Fabriquer la future PlayStation 6 coûterait déjà près de 960 dollars rien qu’en composants. Et Sony vient de prévenir ses investisseurs qu’elle ne compte pas vendre son matériel à perte.
Le chiffre vient d’un calcul d’estimateur réputé, pas de Sony, mais il a fait l’effet d’une douche froide. La nomenclature de la PlayStation 6, c’est-à-dire le coût cumulé de ses composants, atteindrait désormais environ 960 dollars, contre 760 il y a seulement trois mois. Sony n’a confirmé ni prix, ni date, ni configuration. En revanche, lors d’une séance de questions-réponses avec ses investisseurs, le constructeur a posé un principe simple : il n’est pas réaliste pour lui d’absorber toute la hausse du coût des composants, et il n’entend pas vendre son matériel à « des pertes significatives ».
La mémoire a pris feu
Le principal responsable de cette envolée, c’est la GDDR7, une mémoire graphique ultrarapide.
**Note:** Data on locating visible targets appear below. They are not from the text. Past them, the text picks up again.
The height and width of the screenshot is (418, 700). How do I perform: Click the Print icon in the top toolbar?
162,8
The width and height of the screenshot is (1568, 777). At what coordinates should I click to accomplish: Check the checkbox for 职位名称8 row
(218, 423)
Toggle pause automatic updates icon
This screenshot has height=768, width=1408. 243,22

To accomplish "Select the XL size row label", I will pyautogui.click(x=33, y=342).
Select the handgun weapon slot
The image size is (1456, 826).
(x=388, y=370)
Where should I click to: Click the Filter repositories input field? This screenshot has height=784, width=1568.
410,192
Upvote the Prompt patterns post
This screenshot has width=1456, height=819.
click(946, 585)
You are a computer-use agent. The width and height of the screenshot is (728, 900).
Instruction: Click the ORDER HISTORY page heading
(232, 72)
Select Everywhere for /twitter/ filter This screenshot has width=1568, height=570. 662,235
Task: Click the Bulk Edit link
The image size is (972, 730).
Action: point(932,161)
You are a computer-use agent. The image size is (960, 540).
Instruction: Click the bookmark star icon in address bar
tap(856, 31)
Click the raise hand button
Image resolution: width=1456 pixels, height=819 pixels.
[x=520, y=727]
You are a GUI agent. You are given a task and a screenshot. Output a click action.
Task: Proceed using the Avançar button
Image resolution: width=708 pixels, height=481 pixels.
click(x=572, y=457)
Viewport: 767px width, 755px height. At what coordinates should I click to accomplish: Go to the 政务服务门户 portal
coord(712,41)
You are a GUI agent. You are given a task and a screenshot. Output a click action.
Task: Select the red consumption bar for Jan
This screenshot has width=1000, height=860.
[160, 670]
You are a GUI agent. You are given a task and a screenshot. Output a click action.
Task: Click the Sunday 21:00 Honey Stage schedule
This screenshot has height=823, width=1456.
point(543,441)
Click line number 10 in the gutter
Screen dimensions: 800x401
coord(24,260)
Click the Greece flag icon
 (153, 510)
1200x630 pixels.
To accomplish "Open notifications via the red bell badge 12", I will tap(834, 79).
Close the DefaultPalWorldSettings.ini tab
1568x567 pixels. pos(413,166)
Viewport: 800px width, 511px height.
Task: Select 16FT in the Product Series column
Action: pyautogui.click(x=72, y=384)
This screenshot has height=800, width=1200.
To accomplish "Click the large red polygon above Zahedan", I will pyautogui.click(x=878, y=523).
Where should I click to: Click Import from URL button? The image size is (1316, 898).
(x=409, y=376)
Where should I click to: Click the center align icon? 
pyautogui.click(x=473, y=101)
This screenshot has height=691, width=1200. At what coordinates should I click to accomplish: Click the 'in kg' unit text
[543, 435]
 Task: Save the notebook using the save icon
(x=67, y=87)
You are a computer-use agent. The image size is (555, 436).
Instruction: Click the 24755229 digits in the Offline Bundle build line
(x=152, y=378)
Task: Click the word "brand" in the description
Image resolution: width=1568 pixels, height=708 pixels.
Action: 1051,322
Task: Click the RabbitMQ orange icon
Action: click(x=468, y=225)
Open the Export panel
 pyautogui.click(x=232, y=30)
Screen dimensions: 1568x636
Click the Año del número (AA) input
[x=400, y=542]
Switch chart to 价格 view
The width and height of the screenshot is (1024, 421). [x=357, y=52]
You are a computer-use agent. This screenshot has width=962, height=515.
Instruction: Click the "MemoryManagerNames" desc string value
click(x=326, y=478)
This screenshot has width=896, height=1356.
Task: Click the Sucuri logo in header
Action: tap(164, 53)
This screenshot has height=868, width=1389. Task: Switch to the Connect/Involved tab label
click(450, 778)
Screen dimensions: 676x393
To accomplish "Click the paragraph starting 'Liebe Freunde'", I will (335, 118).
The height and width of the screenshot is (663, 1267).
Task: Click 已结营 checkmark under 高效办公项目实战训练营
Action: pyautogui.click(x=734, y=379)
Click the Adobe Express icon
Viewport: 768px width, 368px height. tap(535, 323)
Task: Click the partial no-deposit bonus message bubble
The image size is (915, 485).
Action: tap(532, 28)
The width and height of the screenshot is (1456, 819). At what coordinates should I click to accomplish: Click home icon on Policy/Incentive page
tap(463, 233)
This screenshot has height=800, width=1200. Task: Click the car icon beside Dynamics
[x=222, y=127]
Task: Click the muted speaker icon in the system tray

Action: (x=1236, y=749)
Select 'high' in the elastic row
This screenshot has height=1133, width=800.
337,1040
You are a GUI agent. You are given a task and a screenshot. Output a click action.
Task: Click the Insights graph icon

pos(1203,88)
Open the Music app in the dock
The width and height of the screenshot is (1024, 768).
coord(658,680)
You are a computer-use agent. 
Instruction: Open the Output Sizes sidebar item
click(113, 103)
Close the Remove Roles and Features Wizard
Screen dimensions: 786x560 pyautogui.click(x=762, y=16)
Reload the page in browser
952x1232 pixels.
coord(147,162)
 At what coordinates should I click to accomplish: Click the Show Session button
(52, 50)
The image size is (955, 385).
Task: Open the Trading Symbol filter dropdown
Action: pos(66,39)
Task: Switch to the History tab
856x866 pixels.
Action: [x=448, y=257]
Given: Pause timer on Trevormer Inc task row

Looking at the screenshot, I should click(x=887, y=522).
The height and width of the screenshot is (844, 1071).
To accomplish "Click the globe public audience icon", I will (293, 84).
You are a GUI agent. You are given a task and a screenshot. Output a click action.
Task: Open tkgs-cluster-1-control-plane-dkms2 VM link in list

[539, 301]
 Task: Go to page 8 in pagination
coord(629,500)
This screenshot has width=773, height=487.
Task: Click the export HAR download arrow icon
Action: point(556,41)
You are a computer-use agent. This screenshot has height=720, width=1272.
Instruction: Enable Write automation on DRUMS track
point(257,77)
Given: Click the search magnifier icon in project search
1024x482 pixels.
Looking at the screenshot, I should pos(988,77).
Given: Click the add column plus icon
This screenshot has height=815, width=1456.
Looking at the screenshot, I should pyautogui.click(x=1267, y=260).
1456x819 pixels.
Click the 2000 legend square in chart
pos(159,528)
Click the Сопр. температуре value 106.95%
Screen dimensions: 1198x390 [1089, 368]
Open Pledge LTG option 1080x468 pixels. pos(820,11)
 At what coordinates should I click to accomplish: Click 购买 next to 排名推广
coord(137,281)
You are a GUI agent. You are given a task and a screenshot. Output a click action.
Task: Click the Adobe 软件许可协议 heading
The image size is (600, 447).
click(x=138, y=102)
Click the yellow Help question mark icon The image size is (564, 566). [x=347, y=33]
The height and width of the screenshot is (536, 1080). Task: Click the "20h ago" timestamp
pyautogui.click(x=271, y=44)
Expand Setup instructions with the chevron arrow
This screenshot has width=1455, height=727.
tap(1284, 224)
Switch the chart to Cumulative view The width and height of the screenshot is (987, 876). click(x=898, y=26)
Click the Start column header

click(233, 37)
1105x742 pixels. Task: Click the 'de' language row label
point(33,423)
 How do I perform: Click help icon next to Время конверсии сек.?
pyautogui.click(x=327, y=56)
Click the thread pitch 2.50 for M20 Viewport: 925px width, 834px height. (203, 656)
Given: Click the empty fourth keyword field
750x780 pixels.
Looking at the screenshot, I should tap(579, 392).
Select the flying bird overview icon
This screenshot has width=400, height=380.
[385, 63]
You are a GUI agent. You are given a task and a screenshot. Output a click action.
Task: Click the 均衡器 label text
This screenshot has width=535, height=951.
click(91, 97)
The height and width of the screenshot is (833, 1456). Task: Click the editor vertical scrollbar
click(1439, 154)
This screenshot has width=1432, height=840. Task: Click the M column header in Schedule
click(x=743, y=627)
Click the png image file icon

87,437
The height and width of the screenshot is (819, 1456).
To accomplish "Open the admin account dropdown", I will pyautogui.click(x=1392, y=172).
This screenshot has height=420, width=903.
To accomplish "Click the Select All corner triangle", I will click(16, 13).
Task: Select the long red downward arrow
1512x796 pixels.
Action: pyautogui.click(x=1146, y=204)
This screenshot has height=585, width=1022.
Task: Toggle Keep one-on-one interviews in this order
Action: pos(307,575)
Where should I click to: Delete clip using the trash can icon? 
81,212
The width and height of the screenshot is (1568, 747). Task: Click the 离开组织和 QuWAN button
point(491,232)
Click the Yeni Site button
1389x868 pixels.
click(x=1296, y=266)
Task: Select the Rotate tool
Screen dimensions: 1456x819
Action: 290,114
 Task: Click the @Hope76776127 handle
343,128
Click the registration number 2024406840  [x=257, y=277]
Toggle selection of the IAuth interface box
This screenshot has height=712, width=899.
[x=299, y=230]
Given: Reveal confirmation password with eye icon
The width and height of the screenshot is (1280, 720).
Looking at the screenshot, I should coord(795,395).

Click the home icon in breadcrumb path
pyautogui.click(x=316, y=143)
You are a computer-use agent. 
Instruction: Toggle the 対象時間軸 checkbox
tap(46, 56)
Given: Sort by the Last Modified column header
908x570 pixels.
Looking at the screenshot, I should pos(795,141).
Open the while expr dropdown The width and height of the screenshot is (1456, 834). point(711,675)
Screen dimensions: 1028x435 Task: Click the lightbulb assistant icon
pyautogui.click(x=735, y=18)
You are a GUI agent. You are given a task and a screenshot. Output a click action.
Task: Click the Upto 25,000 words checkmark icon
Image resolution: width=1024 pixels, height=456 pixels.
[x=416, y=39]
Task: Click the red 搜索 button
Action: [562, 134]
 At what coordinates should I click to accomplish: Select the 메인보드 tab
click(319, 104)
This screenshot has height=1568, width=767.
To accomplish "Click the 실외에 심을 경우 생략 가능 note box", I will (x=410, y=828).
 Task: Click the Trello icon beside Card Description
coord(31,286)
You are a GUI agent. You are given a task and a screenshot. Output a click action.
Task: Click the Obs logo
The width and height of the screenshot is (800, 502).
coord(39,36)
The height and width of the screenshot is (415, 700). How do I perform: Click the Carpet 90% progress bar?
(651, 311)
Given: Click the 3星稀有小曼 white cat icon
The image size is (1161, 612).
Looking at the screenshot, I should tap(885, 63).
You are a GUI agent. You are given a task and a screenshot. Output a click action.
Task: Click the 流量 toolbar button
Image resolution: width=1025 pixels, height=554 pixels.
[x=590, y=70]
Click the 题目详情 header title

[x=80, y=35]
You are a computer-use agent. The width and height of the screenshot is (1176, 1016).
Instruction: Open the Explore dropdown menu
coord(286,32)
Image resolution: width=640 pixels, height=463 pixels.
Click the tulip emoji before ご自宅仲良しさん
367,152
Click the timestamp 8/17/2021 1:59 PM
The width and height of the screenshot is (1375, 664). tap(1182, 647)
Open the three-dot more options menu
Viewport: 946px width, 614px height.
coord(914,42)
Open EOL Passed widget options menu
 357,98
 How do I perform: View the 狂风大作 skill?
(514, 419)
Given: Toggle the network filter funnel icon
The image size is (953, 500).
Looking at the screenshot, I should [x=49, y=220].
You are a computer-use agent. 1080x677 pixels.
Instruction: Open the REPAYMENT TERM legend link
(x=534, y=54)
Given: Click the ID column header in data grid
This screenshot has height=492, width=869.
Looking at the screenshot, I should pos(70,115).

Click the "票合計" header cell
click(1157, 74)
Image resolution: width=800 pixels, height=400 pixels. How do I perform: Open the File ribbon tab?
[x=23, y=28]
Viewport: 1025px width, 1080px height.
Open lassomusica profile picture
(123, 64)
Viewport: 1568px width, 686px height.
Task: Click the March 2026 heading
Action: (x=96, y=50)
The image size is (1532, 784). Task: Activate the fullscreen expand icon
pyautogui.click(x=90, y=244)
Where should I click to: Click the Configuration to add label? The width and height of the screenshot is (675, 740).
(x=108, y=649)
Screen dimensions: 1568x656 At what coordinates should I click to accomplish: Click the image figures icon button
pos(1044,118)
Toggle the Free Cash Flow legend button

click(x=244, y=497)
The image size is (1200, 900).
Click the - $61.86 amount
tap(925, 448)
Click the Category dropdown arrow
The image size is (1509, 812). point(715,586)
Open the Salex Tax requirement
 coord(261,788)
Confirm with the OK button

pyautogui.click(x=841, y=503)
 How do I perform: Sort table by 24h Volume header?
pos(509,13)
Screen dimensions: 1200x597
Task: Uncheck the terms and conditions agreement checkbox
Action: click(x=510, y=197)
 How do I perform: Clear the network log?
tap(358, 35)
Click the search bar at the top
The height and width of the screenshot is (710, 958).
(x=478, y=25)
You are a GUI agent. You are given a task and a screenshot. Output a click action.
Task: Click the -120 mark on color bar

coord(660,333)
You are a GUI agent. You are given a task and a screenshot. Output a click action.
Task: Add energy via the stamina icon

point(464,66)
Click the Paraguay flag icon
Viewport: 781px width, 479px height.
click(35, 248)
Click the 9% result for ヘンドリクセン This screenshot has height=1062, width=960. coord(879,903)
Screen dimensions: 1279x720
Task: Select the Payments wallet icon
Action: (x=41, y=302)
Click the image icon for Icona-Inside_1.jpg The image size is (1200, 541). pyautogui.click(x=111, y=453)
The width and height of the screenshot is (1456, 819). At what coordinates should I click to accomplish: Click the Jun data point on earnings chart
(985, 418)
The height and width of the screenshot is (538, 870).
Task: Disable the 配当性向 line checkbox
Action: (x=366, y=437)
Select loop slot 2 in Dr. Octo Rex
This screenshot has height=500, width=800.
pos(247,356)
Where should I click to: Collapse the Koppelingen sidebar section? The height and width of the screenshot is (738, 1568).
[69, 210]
La PlayStation 6 en embarquerait une trentaine de gigaoctets, ce qui pèserait à elle seule autour de 300 dollars dans la facture. Or cette mémoire est devenue rare, car les trois fondeurs qui dominent le marché, Samsung, SK Hynix et Micron, ont réorienté leurs capacités vers la mémoire HBM des puces d’IA, bien plus rentable.
Le phénomène dépasse largement les consoles : depuis début 2025, les prix de la mémoire ont à peu près doublé, et les analystes n’attendent pas de détente avant la fin 2027. En prime, la GDDR7 souffre d’un sous-effectif chronique : NVIDIA réduirait sa production de cartes graphiques de 30 à 40 % au premier semestre faute de puces. Les fabricants, eux, n’ont commencé que récemment à en livrer en quantité. Autrement dit, Sony construit sa prochaine console au pire moment possible pour acheter de la mémoire.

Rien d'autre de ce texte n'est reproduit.